## Your instructions
Pick each line that has "agent" out of the records.

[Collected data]
___

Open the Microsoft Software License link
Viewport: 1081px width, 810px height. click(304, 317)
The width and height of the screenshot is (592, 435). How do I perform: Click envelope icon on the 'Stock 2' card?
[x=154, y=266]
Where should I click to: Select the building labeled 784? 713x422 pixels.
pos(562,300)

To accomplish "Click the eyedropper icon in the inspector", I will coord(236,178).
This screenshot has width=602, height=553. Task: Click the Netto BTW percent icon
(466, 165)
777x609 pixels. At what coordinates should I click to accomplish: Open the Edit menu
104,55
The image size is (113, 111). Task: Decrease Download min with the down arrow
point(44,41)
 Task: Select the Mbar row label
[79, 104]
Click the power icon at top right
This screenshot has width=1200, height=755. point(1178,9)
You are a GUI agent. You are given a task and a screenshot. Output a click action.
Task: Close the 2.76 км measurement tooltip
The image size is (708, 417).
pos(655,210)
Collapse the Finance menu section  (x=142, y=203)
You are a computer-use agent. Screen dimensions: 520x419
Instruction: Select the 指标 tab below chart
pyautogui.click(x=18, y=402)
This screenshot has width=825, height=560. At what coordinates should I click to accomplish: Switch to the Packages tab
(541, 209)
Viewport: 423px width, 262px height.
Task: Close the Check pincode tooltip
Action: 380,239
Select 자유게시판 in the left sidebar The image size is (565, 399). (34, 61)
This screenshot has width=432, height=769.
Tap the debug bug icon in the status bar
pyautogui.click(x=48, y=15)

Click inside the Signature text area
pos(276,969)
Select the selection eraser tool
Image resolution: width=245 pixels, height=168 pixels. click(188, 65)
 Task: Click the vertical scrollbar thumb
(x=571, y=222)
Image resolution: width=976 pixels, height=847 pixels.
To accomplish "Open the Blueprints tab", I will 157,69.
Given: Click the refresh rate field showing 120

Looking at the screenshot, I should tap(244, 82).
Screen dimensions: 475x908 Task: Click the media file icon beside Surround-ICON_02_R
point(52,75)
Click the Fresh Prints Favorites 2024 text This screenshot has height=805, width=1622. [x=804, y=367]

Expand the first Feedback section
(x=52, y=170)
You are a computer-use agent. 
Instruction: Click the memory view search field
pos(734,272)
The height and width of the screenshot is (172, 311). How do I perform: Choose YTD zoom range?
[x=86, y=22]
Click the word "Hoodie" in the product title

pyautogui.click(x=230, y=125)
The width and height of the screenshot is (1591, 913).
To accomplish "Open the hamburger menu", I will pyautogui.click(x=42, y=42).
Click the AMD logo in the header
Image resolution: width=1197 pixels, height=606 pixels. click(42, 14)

___

## Answer area
You are a GUI agent. You are given a task and a screenshot. Output a click action.
You are a computer-use agent. Screen dimensions: 520x419
You are a computer-use agent. 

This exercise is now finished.